Show that $\dbinom{2n}{n} + \dbinom{2n}{n-1} = \frac{1}{2} \dbinom{2n+2}{n+1}$
By induction, suppose that for some n its true, $\dbinom{2n}{n} + \dbinom{2n}{n-1} = \dbinom{2n+2}{n+1}$ by theorem, but, I don't know how to prove that $\dbinom{2n+2}{n+1} = \frac{1}{2} \dbinom{2n+4}{n+2}$
On
Say you have 2 red balls and other white. On how many ways you can choose $n+1$ of them?
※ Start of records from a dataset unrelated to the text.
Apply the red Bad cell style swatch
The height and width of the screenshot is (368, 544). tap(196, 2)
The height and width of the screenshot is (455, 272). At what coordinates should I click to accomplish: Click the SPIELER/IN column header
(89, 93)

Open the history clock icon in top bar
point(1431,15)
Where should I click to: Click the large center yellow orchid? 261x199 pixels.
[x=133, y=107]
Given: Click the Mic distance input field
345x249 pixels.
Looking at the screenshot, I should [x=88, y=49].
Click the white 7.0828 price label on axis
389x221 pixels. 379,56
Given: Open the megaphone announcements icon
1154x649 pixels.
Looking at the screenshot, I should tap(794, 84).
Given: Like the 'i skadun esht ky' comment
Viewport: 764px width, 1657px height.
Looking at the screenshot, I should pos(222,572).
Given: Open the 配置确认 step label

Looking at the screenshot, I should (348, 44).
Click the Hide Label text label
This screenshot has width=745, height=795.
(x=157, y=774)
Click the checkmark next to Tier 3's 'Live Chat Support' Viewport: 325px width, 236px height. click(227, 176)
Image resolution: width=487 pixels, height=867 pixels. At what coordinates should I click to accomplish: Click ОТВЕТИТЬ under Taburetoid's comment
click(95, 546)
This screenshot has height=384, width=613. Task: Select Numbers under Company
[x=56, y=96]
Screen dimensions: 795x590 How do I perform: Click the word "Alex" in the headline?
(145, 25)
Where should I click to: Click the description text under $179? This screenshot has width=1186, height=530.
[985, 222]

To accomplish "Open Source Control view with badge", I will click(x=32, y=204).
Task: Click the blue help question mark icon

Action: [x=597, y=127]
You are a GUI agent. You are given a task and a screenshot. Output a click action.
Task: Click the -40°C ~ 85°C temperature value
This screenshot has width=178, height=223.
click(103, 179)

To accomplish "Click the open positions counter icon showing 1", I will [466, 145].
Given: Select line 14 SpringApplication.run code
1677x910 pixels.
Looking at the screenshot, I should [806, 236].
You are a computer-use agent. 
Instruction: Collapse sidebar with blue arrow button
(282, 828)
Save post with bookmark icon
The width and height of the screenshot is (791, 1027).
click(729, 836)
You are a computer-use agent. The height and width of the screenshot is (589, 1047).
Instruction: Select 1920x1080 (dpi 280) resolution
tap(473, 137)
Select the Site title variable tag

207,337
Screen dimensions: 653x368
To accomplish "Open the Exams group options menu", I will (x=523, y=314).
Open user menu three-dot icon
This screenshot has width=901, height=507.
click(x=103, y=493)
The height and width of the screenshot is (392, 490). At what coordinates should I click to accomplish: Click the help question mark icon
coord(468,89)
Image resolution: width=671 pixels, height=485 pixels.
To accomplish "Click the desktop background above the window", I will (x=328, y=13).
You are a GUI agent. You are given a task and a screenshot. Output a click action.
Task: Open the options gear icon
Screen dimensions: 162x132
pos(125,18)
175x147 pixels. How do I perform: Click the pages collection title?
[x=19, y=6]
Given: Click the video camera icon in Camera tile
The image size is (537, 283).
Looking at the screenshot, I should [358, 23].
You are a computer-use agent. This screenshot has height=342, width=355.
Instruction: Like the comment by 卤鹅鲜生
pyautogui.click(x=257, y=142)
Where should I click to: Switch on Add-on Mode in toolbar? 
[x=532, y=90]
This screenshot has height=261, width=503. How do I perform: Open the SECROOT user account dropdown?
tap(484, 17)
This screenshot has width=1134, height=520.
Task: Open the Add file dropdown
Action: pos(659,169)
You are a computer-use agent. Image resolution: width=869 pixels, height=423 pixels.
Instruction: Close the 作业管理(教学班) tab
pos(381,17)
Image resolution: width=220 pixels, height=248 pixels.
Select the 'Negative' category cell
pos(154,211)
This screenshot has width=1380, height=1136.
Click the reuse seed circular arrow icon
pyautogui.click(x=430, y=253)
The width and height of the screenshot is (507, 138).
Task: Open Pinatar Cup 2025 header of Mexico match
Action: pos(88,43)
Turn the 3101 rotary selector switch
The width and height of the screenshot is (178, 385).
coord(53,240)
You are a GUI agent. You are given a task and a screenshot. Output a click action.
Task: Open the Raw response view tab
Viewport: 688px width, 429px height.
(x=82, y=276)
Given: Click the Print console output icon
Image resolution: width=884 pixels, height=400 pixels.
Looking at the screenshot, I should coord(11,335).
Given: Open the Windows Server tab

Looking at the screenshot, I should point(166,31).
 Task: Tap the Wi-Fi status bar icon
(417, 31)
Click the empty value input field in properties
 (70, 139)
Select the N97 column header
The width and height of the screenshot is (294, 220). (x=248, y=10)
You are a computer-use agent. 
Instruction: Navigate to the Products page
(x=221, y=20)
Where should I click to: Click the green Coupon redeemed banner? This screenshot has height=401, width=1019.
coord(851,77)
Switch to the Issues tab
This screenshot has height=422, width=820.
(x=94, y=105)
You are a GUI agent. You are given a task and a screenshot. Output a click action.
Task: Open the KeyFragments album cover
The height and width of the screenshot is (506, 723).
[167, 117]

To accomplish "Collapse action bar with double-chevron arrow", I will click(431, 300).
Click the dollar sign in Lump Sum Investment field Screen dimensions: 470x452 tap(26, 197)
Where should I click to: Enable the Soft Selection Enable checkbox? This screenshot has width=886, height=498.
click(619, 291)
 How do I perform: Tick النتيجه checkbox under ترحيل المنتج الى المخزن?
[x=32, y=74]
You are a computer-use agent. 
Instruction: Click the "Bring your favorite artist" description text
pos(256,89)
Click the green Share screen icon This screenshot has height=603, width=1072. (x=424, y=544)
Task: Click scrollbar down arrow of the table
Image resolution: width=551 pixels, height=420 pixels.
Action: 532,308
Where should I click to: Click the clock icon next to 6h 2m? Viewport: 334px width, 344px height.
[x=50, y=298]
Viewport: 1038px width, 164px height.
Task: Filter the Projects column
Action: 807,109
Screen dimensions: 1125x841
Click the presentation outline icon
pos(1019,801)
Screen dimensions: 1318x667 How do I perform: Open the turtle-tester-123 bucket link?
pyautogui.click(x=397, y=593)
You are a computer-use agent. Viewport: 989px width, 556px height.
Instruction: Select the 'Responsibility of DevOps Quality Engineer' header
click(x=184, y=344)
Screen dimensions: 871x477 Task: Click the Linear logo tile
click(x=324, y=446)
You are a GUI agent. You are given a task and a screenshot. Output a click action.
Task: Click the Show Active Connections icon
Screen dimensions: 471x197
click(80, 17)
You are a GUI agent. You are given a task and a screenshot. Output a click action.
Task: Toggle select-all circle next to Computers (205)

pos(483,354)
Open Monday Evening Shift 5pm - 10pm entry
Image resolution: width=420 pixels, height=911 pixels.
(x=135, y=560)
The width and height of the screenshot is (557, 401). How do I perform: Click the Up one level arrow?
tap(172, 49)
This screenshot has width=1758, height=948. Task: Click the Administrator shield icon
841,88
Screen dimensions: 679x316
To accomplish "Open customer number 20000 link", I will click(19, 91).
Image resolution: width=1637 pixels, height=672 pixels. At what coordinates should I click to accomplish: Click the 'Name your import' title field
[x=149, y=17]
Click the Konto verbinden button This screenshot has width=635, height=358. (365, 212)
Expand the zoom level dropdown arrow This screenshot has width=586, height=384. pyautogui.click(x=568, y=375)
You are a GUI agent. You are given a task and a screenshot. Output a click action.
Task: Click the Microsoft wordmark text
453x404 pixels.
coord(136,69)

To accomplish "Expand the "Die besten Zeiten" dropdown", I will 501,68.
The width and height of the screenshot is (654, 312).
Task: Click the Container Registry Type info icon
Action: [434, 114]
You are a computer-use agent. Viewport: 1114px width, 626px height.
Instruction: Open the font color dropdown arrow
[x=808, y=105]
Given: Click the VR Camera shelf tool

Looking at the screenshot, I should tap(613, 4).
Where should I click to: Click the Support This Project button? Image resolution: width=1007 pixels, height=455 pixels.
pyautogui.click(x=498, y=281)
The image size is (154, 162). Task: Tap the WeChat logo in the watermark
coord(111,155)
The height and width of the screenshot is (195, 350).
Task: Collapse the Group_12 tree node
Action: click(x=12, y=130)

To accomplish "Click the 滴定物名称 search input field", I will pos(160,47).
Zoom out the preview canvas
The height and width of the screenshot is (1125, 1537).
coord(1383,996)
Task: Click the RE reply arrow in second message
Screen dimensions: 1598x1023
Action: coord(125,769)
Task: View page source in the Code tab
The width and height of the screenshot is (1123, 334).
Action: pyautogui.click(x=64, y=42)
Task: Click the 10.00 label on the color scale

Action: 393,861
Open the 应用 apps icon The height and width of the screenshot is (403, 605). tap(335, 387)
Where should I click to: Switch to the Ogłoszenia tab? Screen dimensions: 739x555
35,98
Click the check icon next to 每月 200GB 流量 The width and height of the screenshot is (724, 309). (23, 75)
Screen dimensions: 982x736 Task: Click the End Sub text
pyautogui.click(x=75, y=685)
One answer is ${2n+2\choose n+1}$.
And second answer:
If both red are choosen then we must choose $n-1$ balls beetwen $2n$ balls, so that is $${2n\choose n-1}$$
If one red is choosen then we must choose $n$ balls beetwen $2n$ balls and one red, that is two ways, so that is $$2{2n\choose n}$$
If no red is choosen then we must choose $n+1$ balls beetwen $2n$ balls, so that is $${2n\choose n+1} = {2n\choose n-1}$$
Sum that and you are done.
$$\begin{align} {2n\choose n}+{2n\choose n-1}&=\frac{(2n)!}{n!n!}+\frac{(2n)!}{(n-1)!(n+1)!} \\ &= \frac{(2n)!(n+1)}{n!(n+1)!}+\frac{(2n)!n}{n!(n+1)!} \\ &= \frac{(2n)!(n+1+n)}{n!(n+1)!} \\ &= \frac{(2n+1)!}{n!(n+1)!}\tag{1} \end{align}$$ And $$\begin{align} \frac 12{2n+2\choose n+1}&=\frac 12\frac{(2n+2)!}{(n+1)!(n+1)!} \\ &= \frac 12\frac{(2n+2)(2n+1)!}{(n+1)n!(n+1)!} \\ &=\frac{2n+2}{2(n+1)}\cdot\frac{(2n+1)!}{n!(n+1)!} \\ &= \frac{(2n+1)!}{n!(n+1)!}\tag{2} \end{align}$$ Finally, combine $(1)$ and $(2)$. You can also use Pascal's identity to immediately obtain the result in $(1)$.